Si nota, dunque, che questa visione ironica non investe solamente il rapporto tra madre e figlia, ma l’intero nucleo familiare, la cui rappresentazione è teneramente comica:
Per lei e mio padre “conoscere qualcuno” era la condizione indispensabile per affrontare qualsiasi cosa, dalla riparazione dell’auto all’acquisto degli occhiali alla toletta del cane. “Conoscere qualcuno” era il criterio con cui si prendevano le decisioni, nonostante mio padre fosse andato in fallimento a causa del nipote e avesse danni irreparabili ai denti curati dall’amico dentista (pp.83-84).

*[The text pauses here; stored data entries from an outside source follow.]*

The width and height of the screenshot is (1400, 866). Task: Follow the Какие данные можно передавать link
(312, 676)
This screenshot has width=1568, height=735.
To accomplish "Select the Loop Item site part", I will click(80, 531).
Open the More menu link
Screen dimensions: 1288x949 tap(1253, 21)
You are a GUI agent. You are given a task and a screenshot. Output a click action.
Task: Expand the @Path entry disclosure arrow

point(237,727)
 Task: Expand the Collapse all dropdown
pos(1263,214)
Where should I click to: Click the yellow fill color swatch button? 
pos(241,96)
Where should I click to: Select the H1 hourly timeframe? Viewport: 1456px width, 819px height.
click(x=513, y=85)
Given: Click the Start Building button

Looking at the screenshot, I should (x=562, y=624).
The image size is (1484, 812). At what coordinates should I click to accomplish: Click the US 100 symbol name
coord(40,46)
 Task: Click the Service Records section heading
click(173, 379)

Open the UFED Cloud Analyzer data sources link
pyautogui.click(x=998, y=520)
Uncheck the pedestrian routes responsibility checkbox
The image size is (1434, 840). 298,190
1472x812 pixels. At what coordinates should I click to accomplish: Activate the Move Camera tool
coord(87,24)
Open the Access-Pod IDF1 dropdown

Leggendo il romanzo, riesce difficile non riconoscersi almeno una volta in quell’incedere esistenziale di Rita su tragitti poco sicuri e con passi malfermi, se non quando falsi. Ma il valore della sua storia e il grande pregio di Mari Accardi stanno nel regalare al lettore l’opportunità di trasformare qualsiasi sguardo di autocondanna sui propri inciampi, per rialzarsi e dire a se stessi con clemenza “la vita fa schifo, ma tu divertiti” (p.21).